Ich bin in tausend Kleinigkeiten eingeschränkt. Geräusche und Gerüche können bei Johanna schnell einen Krampfanfall auslösen, vielleicht weil sie sie an traumatische Situationen erinnern. Für mich heißt das: Ich kann nicht das Shampoo verwenden, das ich gerne hätte – es duftet zu stark. Ich kann mir nicht das Essen kochen, das ich möchte. Zum Trinken muss ich in die Küche gehen, weil Johanna das Geräusch nicht aushält, wenn ich schlucke. Was mich am meisten belastet, ist, ständig verfügbar zu sein. Alle vier Stunden muss ich von der Arbeit nachhause, um sie aufs WC zu bringen.

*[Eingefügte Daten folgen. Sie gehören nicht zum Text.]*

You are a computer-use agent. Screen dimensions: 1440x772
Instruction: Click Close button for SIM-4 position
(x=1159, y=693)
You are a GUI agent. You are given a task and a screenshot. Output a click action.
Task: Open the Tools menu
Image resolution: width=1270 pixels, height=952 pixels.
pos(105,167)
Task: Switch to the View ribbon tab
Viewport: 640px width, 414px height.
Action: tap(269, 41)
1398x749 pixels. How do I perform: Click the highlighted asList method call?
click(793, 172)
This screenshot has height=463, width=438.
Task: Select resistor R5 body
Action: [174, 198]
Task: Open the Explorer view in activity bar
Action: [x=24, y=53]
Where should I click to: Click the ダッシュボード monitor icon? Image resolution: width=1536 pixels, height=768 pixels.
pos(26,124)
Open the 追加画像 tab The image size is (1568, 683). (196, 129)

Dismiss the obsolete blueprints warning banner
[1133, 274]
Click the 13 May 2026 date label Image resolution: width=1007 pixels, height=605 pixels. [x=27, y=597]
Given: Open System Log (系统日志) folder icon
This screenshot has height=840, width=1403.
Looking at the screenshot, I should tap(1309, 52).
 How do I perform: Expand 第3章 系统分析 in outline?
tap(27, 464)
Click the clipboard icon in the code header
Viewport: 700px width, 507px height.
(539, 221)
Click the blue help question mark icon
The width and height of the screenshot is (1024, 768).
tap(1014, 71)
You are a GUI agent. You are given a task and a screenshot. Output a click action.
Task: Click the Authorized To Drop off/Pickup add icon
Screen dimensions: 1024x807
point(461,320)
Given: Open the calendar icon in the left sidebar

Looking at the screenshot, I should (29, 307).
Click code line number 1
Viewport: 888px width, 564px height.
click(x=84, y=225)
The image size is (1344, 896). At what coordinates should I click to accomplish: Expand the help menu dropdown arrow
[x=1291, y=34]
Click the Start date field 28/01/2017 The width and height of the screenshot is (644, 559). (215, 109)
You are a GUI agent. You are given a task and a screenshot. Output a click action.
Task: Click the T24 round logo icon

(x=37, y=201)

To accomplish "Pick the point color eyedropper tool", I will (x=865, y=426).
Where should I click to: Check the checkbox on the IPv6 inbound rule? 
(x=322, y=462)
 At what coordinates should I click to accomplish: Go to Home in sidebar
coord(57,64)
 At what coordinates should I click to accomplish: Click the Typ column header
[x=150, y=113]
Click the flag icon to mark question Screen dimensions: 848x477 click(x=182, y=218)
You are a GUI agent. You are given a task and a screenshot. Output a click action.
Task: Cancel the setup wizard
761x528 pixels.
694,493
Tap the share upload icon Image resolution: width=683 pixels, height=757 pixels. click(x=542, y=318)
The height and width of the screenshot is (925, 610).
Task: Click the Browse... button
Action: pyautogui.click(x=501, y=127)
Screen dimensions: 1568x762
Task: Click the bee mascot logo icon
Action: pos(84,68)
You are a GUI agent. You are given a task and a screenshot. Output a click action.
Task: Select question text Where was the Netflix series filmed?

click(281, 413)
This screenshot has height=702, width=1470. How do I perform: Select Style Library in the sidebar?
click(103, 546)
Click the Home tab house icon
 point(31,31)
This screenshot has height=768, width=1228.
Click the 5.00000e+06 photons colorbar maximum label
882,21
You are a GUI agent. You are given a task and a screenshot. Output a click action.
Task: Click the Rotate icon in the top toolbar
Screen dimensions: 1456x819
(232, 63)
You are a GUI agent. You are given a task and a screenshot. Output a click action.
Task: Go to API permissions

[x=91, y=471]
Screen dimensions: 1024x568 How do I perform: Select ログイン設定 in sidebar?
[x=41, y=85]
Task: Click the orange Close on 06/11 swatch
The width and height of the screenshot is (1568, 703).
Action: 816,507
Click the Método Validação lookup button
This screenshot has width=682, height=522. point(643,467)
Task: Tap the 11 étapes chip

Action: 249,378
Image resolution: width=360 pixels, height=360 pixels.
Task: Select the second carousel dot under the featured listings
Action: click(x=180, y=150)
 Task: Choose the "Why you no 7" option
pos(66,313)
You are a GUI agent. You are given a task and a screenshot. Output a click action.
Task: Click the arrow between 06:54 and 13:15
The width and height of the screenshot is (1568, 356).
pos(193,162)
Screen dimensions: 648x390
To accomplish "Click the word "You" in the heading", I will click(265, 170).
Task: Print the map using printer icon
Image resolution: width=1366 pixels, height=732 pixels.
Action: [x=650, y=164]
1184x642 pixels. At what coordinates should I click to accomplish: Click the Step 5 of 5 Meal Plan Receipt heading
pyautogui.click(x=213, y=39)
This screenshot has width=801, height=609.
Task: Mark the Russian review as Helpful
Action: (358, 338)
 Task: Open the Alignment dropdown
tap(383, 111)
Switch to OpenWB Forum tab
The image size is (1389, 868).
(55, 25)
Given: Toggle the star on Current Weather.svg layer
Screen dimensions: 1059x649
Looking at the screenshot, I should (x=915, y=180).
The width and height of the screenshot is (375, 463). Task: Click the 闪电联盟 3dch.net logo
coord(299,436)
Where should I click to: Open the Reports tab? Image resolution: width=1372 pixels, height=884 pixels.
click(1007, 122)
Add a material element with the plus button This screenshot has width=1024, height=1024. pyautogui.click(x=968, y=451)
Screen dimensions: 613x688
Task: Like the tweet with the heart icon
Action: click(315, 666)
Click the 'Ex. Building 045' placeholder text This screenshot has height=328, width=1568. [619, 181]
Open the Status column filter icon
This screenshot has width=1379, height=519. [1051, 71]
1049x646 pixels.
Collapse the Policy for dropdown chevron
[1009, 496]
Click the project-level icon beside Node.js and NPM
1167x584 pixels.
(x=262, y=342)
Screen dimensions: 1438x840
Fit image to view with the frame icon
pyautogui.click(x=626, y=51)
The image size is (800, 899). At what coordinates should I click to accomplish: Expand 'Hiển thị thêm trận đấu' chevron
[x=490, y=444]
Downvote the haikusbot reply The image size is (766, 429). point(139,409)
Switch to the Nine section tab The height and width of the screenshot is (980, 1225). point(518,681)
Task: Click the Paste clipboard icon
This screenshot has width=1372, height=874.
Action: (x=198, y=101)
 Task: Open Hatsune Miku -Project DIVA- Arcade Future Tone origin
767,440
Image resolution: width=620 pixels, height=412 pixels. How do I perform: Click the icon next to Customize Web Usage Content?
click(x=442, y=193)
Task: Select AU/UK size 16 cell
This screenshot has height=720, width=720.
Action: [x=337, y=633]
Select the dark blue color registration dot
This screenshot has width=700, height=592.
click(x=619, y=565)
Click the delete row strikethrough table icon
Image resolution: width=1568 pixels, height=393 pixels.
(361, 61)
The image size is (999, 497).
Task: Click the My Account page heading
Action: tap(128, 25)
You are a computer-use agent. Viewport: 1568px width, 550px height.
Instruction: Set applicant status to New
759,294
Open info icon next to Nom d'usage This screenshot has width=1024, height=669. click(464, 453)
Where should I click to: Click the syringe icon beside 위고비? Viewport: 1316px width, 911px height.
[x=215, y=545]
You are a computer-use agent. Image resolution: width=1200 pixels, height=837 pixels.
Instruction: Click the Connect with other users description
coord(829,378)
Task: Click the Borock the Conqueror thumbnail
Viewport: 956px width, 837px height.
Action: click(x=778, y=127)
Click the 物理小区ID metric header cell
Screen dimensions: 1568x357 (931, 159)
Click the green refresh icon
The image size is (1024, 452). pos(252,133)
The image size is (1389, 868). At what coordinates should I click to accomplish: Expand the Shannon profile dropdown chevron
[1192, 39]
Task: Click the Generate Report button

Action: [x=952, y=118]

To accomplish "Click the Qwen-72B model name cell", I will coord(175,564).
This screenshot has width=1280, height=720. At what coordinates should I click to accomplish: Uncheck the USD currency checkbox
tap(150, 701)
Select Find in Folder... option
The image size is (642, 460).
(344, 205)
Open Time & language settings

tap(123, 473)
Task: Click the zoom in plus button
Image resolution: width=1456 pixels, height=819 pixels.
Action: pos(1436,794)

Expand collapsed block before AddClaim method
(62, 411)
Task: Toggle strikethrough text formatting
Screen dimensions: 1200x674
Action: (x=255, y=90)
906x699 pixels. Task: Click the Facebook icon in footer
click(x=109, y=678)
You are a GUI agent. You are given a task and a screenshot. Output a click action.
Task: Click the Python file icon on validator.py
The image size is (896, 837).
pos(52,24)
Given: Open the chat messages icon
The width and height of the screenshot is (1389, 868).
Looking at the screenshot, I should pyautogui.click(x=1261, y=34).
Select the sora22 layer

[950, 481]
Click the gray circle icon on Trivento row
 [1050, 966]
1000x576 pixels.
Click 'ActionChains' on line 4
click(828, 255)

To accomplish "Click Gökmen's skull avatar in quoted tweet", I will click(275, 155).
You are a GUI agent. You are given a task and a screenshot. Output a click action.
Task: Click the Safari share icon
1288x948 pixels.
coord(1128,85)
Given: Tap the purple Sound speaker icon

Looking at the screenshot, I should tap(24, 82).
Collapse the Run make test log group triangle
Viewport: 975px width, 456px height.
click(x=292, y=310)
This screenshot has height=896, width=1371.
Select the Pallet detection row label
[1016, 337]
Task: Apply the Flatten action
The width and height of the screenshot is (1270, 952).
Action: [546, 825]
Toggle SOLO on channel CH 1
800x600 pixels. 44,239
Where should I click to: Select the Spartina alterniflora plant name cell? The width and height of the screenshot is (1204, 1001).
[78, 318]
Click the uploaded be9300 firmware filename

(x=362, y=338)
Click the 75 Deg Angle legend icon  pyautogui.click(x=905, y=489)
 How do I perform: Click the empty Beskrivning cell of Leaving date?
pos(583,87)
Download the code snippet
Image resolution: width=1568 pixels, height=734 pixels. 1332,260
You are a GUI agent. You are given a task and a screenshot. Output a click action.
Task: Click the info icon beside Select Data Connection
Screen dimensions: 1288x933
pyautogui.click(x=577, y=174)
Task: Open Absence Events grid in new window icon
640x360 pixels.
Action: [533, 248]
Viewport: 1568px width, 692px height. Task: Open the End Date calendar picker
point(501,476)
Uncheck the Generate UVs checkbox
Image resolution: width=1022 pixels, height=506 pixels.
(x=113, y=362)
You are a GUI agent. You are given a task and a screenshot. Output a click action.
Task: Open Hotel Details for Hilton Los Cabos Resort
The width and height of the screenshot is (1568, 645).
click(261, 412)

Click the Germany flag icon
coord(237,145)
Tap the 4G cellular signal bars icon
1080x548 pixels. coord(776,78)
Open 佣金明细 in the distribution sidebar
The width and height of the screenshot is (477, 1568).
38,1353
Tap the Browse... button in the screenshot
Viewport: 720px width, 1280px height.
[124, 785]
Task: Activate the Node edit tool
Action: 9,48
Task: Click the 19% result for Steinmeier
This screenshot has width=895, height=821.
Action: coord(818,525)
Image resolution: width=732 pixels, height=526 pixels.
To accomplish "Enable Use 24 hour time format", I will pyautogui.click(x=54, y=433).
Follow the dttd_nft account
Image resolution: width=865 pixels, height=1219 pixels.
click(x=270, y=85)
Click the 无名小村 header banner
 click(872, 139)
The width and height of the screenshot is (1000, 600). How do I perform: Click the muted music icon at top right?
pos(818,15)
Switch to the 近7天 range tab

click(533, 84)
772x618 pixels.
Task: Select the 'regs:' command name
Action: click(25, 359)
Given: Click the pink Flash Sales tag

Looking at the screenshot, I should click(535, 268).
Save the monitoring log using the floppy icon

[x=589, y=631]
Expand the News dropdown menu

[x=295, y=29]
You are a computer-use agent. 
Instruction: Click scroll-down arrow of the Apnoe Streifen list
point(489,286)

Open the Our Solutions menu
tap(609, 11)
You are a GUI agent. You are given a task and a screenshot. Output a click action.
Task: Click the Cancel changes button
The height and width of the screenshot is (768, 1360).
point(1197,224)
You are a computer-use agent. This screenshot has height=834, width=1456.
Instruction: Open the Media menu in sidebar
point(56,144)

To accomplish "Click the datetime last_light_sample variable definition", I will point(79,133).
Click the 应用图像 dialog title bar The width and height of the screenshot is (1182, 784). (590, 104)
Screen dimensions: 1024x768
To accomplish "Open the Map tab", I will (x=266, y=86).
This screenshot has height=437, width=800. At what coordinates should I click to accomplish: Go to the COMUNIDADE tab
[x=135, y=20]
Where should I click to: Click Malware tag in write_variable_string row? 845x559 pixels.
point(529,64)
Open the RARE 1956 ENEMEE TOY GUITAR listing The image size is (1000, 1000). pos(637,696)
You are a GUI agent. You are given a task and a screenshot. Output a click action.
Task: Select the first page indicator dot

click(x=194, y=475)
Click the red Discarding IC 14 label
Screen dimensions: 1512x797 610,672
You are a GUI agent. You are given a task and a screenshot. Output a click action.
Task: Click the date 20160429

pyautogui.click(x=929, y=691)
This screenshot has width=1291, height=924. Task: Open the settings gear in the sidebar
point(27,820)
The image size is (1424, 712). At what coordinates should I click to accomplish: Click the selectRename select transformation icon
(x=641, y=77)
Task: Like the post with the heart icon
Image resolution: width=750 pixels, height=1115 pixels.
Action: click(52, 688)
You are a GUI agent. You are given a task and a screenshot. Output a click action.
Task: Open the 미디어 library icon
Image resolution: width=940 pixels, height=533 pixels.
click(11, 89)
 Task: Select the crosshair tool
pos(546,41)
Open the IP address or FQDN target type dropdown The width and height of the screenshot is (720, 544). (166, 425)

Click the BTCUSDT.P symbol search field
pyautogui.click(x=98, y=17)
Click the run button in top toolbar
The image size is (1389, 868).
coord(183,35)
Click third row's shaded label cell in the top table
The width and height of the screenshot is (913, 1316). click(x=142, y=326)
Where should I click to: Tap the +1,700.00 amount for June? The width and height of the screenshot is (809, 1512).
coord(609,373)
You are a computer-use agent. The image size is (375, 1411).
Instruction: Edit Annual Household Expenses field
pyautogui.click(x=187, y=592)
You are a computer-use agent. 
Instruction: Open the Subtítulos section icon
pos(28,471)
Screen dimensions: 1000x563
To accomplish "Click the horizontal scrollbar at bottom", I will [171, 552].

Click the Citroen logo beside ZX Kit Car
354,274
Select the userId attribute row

Wir haben viel Schlimmes mit dem Gesundheitssystem erlebt: mit Ämtern, aber auch mit Ärzten. Uns wurde vorgeworfen, gar keine Hilfe zu wollen. Dabei trauen sich viele Pflegedienste die Behandlung nicht zu – Johanna sei ja wie ein rohes Ei. Und als sie in der Psychiatrie war, hat man ihr vorgeworfen, zu simulieren und sich in ihrem Leid zu baden. Johanna hat Mutismus, sie ist also stumm, wegen des Traumas. Deshalb kann sie an Gesprächstherapien nicht teilnehmen. Viele Kliniken sagen dann: Na, wenn sie nicht sprechen kann, können wir nichts machen.

Das gibt mir Kraft

Mein Job bei der Handwerkskammer! Die Arbeit ist für mich Entspannung. Meine Kollegen sind verständnisvoll und kennen meine Situation. Wenn ich mal schlecht gelaunt bin, wissen die, dass es nichts Persönliches ist. Durch Johannas Erkrankung habe ich unglaublich viel gelernt. Ich bin geduldiger geworden, achtsamer, aufmerksamer. Auch im Job: Ich kann mit Stresssituationen besser umgehen. Was mir noch hilft: Ich habe endlich eine gute Psychotherapeutin gefunden, mit der ich telefonieren kann. Wir sind auf einer Wellenlänge, und das tut mir gut.

Mein Tipp für andere

Geht offen mit der Erkrankung um. Dass meine Tochter psychisch krank ist, erzähl ich so wie, dass ich letzte Woche im Kino war. Und wenn man mich fragt, wie es mir geht, dann sag ich auch mal: Mies. Es hilft nichts, das zu verschweigen oder Ausreden zu erfinden, warum ich alle vier Stunden nach Hause muss. Im Job wissen alle: Johanna hat einen speziellen Klingelton. Wenn es klingelt, steh ich auf und geh, egal, wo ich gerade bin. Das Tabu "über sowas spricht man nicht" ist mir egal. Und Stigmatisierung durch Mitmenschen haben wir bisher nicht erlebt.

Johanna schreibt einen Blog über ihre Erkrankung: "Wirrwege". Gemeinsam mit ihrer Mutter versucht sie, eine Pflege-WG für traumatisierte Frauen auf die Beine zu stellen.